Vaccines work by stimulating the immune system to recognize infectious virus or bacteria as a threat. This trains the immune system to mount a highly effective defense if it encounters the actual infection, thus substantially reducing the risk of serious diseases.

For most of the population, recommended vaccines are highly effective and have minimal safety risks. But because vaccines work by activating the immune system, they can cause fevers that trigger seizures in Dravet patients.

Children with undiagnosed Dravet sometimes experience their first seizure in relation to a vaccine. Paired with widespread misinformation about vaccines, this has led to a myth that vaccines can cause Dravet syndrome.

The researchers stressed that this is definitively not the case: Vaccines may trigger a first seizure, but the underlying mutation was already there, so the child would have experienced seizures and other Dravet symptoms at some point. Long-term outcomes for kids with Dravet whose first seizure is triggered by a vaccine are not different from outcomes for other people with the condition.

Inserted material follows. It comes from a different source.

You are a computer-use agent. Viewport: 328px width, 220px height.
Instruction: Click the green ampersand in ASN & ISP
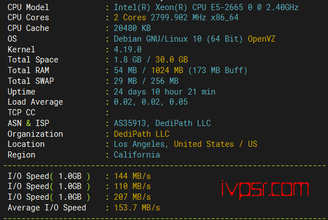point(29,123)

Experts consistently recommend that people with Dravet receive all routine vaccines despite the risk of fever. The logic is simple: While vaccines can trigger fever, the infections they prevent also can cause fever, often more severe, along with potentially serious complications.

“Withholding vaccinations is not recommended, as the risks associated with vaccine-preventable infectious diseases (and the high-grade fevers that accompany them) are considered significantly greater than the risk of a vaccine-triggered seizure,” the researchers wrote.

Although vaccines are strongly recommended, it’s important to take proactive steps to minimize the risk of fever when Dravet patients get their vaccines. This most commonly involves taking anti-fever medicines like ibuprofen and acetaminophen prior to getting vaccines. Some experts have also argued for the use or preventive anti-seizure meds in high-risk cases, but the researchers said that “this practice is not universally standardized.”

In addition to prevention strategies around vaccines, the researchers outlined several strategies to reduce and manage fever around illness. These include the same anti-fever medications recommended before vaccines, as well as non-drug approaches such as monitoring temperature closely, removing excess clothing layers, using physical cooling methods, and maintaining adequate hydration.

The researchers said there’s an urgent need for more studies to determine the most effective strategies for preventing vaccine-related seizures in Dravet patients and optimal fever management strategies. This research could be used to develop guidelines to help patients to be protected from dangerous infections while minimizing the risk of seizures, they said.

“Future research should prioritize multicenter, prospective studies to establish standardized, evidence-based fever management and prevention protocols in” Dravet syndrome, the researchers concluded. “Given the major impact of fever-related seizures on morbidity, hospitalization rates, and quality of life, establishing evidence-based guidelines is an urgent clinical and research priority.”